In the software game, services are essentially blank revenue. Startups and unicorns alike often charge a breakeven price for services, as they are effectively loss-leaders for high-margin software revenues; if you can simply not lose money on services at a software company, huzzah, you are a winner.

Rivian’s model is not that. It’s actually somewhat services dependent. In its S-1 filing, the company noted that “services are a key part of our growth strategy, driven by initial attach rate, member retention and the subsequent adoption of future service offerings.” What counts as a service from Rivian? The company lists “financing and insurance, vehicle maintenance and repair, membership, software, charging solutions and FleetOS solutions” as possible services.

So, a mix of financial products (financing, insurance), repair, software and electric charging. It’s a grab bag of stuff, in other words and hard to grade on a gross-margin-potential basis. But it’s clear that Rivian doesn’t expect to generate all its gross margin from vehicle sales. Which may make good sense!

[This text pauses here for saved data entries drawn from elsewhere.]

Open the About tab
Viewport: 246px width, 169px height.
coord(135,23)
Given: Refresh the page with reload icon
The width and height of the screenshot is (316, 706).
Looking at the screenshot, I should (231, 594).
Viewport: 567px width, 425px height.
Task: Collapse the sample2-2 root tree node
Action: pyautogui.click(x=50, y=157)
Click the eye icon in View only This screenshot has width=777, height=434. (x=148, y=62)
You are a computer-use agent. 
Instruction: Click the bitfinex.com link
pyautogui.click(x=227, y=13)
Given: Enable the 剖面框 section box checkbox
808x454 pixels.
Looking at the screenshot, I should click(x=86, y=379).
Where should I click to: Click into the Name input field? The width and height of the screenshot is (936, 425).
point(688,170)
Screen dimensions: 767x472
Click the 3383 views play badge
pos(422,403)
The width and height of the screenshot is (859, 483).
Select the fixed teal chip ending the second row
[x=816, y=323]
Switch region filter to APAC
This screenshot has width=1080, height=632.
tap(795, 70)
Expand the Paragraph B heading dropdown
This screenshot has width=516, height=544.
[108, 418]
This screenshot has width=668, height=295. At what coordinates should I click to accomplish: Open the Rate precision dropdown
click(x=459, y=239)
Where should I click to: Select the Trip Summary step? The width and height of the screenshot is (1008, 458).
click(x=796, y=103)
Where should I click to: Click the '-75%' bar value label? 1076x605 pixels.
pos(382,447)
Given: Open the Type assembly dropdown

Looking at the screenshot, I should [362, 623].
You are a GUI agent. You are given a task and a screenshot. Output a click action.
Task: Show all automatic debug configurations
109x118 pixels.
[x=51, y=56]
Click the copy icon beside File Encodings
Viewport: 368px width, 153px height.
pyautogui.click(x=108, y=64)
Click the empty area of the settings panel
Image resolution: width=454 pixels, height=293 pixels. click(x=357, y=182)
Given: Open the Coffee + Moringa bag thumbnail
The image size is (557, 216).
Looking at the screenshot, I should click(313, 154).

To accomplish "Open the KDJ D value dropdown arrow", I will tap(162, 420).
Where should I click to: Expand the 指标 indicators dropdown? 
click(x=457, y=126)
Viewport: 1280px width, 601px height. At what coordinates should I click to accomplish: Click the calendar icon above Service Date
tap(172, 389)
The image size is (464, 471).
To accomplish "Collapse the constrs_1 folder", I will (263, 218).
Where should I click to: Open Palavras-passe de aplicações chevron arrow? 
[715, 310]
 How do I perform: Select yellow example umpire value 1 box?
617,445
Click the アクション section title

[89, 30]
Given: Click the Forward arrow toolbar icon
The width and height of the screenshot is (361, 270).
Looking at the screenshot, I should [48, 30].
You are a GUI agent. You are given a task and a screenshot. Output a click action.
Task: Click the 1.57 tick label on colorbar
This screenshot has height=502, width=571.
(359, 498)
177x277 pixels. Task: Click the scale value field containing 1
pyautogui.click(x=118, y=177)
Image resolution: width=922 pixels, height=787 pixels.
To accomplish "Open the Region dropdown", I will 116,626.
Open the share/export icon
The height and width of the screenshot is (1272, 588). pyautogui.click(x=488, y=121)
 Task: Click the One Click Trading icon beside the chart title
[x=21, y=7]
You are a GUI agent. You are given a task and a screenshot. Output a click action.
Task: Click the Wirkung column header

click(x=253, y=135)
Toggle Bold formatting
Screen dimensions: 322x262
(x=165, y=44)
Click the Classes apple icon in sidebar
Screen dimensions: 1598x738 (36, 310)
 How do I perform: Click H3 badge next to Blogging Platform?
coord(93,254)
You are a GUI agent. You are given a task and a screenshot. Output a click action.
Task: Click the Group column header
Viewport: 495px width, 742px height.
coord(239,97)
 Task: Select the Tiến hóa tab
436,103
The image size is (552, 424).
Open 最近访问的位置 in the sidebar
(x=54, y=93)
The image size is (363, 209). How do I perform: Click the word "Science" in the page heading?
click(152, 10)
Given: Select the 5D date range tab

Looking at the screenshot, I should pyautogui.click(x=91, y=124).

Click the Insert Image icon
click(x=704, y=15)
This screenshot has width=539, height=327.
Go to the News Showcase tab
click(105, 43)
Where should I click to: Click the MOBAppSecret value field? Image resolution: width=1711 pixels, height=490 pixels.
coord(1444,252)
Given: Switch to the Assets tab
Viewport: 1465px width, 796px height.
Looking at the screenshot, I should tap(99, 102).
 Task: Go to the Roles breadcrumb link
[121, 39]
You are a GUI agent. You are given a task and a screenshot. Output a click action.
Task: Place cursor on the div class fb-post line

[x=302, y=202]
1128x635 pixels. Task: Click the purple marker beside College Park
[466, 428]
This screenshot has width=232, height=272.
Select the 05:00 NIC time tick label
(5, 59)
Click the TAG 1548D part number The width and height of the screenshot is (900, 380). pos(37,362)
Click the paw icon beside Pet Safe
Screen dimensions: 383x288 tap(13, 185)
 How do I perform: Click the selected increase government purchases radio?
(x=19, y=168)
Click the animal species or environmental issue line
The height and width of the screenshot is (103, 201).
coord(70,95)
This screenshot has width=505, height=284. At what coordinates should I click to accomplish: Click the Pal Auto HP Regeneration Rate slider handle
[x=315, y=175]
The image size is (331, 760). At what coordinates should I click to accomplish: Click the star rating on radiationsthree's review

Indeed, while software companies treat services with disdain as they are gross-margin discretive, it’s the opposite at Rivian. The company explains in its filing:

We believe the services portion of our business will have the benefit of creating a higher margin, recurring revenue stream for each vehicle, therefore improving our margin profile. Our ability to grow revenue and our long-term financial performance will depend in part on our ability to drive adoption of these offerings.

The indication here is that the amalgamated services bucket of future revenues will sport better gross margins than the vehicles themselves. So, it’s the inverse of software; for Rivian, the extras will enjoy greater gross margins than the main product itself!

Two legal squabbles

Rivan’s IPO filing lists a few legal squabbles that it has to disclose and while some of this information is out there already, it’s worth noting here again. One involves dealerships, groups of rent-seeking businesses who want the legal right to stand between car makers and car buyers so that they can extract a fee.

Starting with the dealership issue, a powerful dealership network is taking issue with Rivian. This lawsuit seeks injunction, filed in March 2021, seeks an injunction and pits the Illinois Automobile Dealers Association, the Chicago Automobile Trade Association, the Peoria Metro New Car Dealers Association, the Illinois Motorcycle Dealers Association and “over two hundred individual franchised motor vehicle dealers located throughout the state of Illinois” against the company, barring the company from direct sales in the state of Illinois.

As TechCrunch has reported, Tesla filed suit against Rivian in July 2020, alleging trade secret theft by the company and various individual defendants. The suit also alleges breach of contract and California Computer Data Access and Fraud Act claims against individual defendants, but not against Rivian, according to the S-1.

Rivian stated in its S-1 that it intends to “vigorously” defend itself against both suits. And we know that’s true because Rivian has already fired back at Tesla.